▸ Instructions for the task
Give only the number of lines below that contain the word "computer".

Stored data
· · · ·

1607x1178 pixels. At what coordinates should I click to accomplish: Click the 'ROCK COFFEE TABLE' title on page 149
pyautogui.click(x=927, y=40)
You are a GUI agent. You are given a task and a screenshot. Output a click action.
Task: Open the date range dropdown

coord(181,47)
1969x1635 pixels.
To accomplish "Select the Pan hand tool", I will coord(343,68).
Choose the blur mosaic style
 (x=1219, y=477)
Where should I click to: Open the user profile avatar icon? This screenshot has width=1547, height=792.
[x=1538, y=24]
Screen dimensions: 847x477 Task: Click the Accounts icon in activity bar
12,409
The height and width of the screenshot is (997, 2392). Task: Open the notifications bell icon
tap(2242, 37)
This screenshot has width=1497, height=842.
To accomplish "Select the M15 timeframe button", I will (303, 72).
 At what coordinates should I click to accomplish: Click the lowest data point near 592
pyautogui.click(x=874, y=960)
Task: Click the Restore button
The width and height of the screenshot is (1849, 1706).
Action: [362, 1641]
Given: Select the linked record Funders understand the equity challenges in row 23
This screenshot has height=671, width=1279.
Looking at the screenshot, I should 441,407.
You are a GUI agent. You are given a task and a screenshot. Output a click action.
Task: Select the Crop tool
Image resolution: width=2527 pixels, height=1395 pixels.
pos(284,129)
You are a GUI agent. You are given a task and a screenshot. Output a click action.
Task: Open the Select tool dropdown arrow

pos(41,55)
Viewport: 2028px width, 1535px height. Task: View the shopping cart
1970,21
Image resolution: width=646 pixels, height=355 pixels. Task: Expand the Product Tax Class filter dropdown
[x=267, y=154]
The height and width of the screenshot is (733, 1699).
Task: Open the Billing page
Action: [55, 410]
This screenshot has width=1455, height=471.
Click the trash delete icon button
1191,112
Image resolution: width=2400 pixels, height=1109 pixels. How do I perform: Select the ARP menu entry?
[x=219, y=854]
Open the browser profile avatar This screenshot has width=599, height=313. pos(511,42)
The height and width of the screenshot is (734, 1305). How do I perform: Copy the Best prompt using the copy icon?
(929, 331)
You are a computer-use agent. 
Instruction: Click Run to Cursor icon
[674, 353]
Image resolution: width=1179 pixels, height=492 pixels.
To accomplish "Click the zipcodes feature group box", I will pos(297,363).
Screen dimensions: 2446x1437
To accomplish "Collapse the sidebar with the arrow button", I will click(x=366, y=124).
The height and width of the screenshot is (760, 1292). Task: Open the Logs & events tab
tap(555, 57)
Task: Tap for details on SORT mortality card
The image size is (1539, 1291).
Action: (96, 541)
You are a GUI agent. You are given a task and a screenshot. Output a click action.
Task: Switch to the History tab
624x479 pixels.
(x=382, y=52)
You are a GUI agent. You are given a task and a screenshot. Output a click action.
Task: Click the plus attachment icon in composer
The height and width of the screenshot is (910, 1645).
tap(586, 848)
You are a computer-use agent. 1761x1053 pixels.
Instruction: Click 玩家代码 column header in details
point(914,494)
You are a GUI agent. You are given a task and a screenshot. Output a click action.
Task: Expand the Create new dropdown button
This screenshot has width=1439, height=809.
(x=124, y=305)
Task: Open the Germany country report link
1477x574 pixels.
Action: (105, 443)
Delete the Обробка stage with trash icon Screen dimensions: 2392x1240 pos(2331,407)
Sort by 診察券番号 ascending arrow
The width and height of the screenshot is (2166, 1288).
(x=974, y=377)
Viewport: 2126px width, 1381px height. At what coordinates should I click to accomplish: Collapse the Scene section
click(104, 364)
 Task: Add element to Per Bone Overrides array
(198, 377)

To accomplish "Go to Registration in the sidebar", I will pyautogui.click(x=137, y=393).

· · · ·

▸ Reply to the task
2